» Problem details: Up to and including the line with "Campaigns [button] (764, 114)", please reproduce the lines below exactly, beginning with the first.

----- Extracted material

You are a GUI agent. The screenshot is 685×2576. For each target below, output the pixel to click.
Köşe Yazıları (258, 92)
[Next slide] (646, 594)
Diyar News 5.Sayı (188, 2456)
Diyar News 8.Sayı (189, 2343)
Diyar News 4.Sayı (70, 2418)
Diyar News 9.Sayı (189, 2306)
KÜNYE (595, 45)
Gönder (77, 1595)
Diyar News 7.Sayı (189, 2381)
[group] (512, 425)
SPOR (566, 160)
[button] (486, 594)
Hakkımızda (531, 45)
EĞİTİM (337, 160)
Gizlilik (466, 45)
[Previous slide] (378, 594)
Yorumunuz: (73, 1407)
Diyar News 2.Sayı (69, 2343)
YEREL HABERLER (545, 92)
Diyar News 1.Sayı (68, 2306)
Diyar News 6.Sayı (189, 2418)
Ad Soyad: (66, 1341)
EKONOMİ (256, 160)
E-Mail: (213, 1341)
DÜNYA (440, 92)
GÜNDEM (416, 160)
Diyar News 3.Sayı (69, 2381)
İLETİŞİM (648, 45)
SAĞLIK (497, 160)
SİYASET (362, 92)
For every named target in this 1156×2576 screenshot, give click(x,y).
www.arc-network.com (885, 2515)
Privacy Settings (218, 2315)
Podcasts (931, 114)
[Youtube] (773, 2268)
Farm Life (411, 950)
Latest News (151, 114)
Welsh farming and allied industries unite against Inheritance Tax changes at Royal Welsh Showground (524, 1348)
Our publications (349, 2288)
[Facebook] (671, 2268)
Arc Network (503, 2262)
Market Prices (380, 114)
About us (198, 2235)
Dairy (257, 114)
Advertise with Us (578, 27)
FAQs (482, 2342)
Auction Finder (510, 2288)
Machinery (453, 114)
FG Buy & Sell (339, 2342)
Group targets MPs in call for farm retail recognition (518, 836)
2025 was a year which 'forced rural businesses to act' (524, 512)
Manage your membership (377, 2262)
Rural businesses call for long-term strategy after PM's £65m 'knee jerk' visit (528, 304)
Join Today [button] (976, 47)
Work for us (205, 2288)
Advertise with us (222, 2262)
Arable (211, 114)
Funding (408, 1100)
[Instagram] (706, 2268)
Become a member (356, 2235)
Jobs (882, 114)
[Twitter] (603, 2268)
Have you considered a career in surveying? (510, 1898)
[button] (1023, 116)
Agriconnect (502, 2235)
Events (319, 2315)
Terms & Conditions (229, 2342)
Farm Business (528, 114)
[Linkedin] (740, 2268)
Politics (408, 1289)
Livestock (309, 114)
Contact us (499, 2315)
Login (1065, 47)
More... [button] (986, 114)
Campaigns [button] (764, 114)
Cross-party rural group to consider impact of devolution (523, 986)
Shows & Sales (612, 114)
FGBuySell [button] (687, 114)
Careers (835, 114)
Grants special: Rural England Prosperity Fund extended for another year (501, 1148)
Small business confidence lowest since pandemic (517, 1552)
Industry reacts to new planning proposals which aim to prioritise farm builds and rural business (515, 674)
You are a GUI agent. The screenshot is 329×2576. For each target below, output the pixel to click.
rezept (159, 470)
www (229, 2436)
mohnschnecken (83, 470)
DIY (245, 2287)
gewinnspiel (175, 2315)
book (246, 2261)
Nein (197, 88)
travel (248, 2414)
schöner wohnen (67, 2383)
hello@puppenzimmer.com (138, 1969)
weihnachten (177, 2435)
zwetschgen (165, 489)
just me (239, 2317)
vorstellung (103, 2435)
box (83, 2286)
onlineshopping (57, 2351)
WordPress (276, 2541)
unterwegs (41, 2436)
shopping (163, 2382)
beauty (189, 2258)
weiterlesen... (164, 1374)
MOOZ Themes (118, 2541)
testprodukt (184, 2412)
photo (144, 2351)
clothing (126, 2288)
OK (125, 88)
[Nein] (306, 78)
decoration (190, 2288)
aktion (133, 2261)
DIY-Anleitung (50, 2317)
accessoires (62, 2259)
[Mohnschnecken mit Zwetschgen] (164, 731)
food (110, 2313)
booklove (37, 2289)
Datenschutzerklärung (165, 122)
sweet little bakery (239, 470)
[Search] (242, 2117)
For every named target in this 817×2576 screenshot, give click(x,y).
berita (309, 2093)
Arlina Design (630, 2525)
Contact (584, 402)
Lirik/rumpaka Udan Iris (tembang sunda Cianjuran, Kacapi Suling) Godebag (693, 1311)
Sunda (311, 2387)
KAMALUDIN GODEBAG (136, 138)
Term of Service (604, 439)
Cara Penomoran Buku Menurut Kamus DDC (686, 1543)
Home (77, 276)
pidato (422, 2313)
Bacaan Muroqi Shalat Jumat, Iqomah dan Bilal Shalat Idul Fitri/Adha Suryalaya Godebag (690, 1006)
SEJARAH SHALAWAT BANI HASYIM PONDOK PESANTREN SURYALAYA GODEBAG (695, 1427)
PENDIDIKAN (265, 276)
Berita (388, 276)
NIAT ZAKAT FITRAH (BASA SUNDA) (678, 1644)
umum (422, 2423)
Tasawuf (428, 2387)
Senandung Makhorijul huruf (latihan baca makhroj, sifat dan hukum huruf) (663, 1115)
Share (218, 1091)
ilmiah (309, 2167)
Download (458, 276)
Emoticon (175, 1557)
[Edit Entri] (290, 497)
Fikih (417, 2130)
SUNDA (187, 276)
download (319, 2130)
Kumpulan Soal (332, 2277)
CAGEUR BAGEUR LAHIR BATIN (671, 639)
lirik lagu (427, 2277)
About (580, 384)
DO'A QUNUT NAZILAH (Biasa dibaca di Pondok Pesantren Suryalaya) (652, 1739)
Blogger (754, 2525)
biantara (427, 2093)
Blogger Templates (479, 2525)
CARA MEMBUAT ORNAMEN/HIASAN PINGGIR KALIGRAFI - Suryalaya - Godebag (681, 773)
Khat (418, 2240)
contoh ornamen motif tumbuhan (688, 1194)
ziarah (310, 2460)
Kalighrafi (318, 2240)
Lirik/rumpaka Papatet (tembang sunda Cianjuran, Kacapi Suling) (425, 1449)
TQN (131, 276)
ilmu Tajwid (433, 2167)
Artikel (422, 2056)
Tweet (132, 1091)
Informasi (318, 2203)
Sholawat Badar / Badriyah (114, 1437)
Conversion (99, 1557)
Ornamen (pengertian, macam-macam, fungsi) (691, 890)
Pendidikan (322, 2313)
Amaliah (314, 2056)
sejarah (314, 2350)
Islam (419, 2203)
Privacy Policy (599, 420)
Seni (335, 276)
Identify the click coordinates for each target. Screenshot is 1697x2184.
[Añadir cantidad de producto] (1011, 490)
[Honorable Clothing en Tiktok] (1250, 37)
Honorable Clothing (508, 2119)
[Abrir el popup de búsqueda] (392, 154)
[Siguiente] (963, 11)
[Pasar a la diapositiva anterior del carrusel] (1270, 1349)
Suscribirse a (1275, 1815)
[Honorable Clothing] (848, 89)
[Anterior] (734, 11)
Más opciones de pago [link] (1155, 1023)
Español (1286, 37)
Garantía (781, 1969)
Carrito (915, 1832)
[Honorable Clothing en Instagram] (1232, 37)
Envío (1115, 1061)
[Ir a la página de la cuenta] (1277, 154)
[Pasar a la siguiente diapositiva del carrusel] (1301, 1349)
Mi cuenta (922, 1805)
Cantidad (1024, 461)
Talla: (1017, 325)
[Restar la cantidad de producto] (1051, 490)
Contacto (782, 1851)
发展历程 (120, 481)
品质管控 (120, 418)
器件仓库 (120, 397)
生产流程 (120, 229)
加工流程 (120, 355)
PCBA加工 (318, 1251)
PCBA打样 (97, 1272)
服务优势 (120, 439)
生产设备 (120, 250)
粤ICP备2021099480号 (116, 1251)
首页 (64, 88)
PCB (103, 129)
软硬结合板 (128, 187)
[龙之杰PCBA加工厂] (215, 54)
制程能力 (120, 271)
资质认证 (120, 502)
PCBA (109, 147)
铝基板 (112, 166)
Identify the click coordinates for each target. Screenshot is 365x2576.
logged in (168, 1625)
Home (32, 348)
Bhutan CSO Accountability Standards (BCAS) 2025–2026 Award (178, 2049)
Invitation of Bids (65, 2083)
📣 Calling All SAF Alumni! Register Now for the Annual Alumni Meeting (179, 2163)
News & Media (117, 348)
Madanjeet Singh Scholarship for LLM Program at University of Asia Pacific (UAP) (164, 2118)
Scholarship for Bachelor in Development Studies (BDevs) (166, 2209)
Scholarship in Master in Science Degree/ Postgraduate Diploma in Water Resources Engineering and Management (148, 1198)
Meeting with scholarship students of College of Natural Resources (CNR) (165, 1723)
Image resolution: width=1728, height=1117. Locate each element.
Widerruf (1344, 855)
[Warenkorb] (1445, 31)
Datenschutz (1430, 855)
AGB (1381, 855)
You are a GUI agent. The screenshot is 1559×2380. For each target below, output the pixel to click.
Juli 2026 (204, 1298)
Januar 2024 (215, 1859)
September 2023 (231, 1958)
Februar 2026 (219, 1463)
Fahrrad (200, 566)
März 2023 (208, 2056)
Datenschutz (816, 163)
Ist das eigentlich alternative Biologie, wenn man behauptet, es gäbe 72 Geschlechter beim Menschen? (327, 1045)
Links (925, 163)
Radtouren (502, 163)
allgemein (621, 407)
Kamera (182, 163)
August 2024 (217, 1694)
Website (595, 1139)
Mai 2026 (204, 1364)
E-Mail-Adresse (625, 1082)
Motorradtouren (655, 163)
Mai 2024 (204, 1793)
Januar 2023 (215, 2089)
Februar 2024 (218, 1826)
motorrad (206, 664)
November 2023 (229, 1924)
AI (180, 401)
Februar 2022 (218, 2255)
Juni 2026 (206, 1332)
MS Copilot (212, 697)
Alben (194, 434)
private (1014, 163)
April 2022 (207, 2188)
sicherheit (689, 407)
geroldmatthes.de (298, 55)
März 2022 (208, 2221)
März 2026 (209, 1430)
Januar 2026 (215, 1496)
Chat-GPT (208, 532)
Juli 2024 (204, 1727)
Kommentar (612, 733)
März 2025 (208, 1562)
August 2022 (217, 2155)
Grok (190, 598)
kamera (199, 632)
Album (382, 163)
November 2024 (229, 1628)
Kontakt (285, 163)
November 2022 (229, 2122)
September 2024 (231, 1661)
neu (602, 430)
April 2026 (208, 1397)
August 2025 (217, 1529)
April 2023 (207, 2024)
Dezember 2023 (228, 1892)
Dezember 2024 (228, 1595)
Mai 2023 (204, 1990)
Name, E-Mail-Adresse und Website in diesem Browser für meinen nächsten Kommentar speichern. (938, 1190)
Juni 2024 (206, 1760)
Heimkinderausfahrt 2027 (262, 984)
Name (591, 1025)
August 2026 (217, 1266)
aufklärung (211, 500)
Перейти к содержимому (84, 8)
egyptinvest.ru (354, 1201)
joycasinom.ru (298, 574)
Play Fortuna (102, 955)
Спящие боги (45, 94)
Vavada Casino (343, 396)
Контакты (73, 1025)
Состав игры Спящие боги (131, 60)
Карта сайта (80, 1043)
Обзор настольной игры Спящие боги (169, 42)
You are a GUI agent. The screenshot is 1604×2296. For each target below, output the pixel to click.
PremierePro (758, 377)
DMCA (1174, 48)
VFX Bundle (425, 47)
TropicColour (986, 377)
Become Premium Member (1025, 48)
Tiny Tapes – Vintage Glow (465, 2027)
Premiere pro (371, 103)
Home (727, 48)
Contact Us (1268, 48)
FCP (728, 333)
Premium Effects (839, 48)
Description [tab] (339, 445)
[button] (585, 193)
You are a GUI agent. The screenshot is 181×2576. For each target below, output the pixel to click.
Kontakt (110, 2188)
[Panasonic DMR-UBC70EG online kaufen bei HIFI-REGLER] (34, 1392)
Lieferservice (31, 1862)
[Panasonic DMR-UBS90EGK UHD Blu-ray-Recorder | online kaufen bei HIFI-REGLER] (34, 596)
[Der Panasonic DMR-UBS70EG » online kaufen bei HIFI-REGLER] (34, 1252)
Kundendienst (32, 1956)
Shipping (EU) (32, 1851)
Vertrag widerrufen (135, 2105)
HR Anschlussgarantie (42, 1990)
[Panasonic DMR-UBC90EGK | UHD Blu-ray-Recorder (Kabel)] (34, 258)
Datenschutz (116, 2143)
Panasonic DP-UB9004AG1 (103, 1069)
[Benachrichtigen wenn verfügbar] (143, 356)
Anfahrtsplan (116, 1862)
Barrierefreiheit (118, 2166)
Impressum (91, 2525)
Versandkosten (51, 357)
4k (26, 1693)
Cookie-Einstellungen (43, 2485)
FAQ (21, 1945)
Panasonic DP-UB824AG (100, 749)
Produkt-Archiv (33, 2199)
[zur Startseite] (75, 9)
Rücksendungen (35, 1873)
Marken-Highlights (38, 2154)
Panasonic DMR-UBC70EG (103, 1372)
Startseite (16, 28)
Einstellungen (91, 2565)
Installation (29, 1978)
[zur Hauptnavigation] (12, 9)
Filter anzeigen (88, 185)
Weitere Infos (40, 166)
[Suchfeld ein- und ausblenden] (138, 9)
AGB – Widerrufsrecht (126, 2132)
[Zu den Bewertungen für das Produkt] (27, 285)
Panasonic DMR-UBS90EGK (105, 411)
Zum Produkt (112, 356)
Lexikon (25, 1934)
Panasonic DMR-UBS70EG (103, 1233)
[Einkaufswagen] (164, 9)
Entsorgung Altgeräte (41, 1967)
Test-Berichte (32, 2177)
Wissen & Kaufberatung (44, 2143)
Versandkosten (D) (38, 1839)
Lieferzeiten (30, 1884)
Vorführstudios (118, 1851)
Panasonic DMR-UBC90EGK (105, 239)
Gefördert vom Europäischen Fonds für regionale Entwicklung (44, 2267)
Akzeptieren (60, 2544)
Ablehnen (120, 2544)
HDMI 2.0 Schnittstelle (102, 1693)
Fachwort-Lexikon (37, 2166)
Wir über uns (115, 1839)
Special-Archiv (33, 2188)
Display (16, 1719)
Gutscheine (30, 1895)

----------

» Answer for this exercise:
You are a GUI agent. The screenshot is 685×2576. For each target below, output the pixel to click.
Köşe Yazıları (258, 92)
[Next slide] (646, 594)
Diyar News 5.Sayı (188, 2456)
Diyar News 8.Sayı (189, 2343)
Diyar News 4.Sayı (70, 2418)
Diyar News 9.Sayı (189, 2306)
KÜNYE (595, 45)
Gönder (77, 1595)
Diyar News 7.Sayı (189, 2381)
[group] (512, 425)
SPOR (566, 160)
[button] (486, 594)
Hakkımızda (531, 45)
EĞİTİM (337, 160)
Gizlilik (466, 45)
[Previous slide] (378, 594)
Yorumunuz: (73, 1407)
Diyar News 2.Sayı (69, 2343)
YEREL HABERLER (545, 92)
Diyar News 1.Sayı (68, 2306)
Diyar News 6.Sayı (189, 2418)
Ad Soyad: (66, 1341)
EKONOMİ (256, 160)
E-Mail: (213, 1341)
DÜNYA (440, 92)
GÜNDEM (416, 160)
Diyar News 3.Sayı (69, 2381)
İLETİŞİM (648, 45)
SAĞLIK (497, 160)
SİYASET (362, 92)
For every named target in this 1156×2576 screenshot, give click(x,y).
www.arc-network.com (885, 2515)
Privacy Settings (218, 2315)
Podcasts (931, 114)
[Youtube] (773, 2268)
Farm Life (411, 950)
Latest News (151, 114)
Welsh farming and allied industries unite against Inheritance Tax changes at Royal Welsh Showground (524, 1348)
Our publications (349, 2288)
[Facebook] (671, 2268)
Arc Network (503, 2262)
Market Prices (380, 114)
About us (198, 2235)
Dairy (257, 114)
Advertise with Us (578, 27)
FAQs (482, 2342)
Auction Finder (510, 2288)
Machinery (453, 114)
FG Buy & Sell (339, 2342)
Group targets MPs in call for farm retail recognition (518, 836)
2025 was a year which 'forced rural businesses to act' (524, 512)
Manage your membership (377, 2262)
Rural businesses call for long-term strategy after PM's £65m 'knee jerk' visit (528, 304)
Join Today [button] (976, 47)
Work for us (205, 2288)
Advertise with us (222, 2262)
Arable (211, 114)
Funding (408, 1100)
[Instagram] (706, 2268)
Become a member (356, 2235)
Jobs (882, 114)
[Twitter] (603, 2268)
Have you considered a career in surveying? (510, 1898)
[button] (1023, 116)
Agriconnect (502, 2235)
Events (319, 2315)
Terms & Conditions (229, 2342)
Farm Business (528, 114)
[Linkedin] (740, 2268)
Politics (408, 1289)
Livestock (309, 114)
Contact us (499, 2315)
Login (1065, 47)
More... [button] (986, 114)
Campaigns [button] (764, 114)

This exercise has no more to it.